* _TASK ITEM_: The lines to copy run from the one containing "Войти (1119, 43)" to the end of the records below; repeat them exactly and include nothing else.

MATERIAL TO PROCESS section start

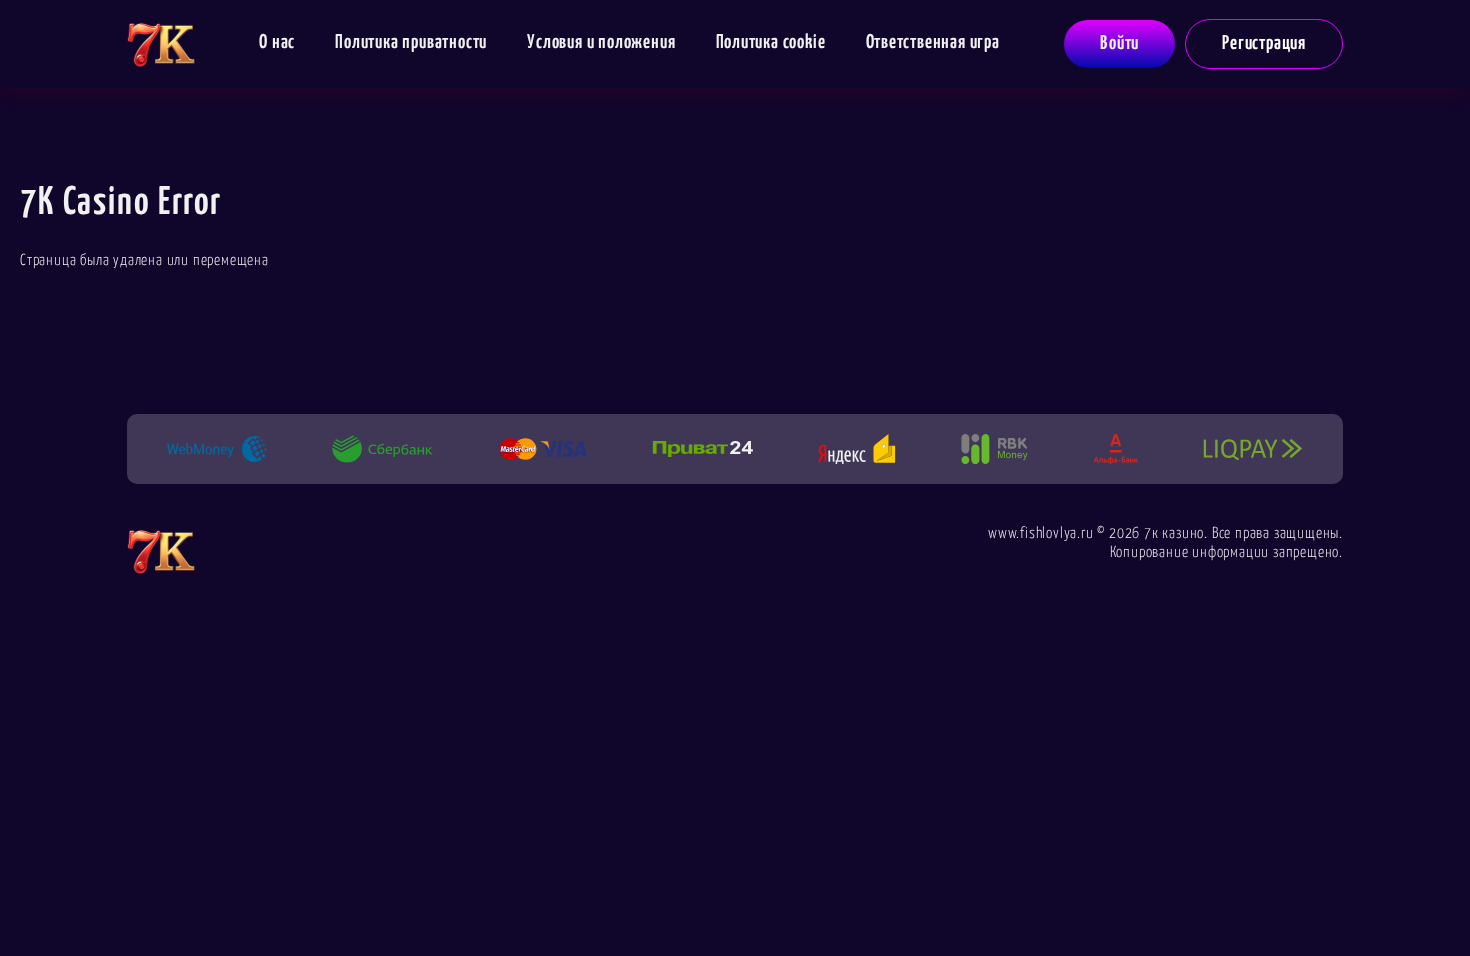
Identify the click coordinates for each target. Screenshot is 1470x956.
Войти (1119, 43)
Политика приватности (411, 42)
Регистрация (1264, 43)
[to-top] (1397, 898)
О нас (277, 42)
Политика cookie (771, 42)
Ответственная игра (933, 42)
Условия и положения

MATERIAL TO PROCESS section end

* _ANSWER SPACE_:
Войти (1119, 43)
Политика приватности (411, 42)
Регистрация (1264, 43)
[to-top] (1397, 898)
О нас (277, 42)
Политика cookie (771, 42)
Ответственная игра (933, 42)
Условия и положения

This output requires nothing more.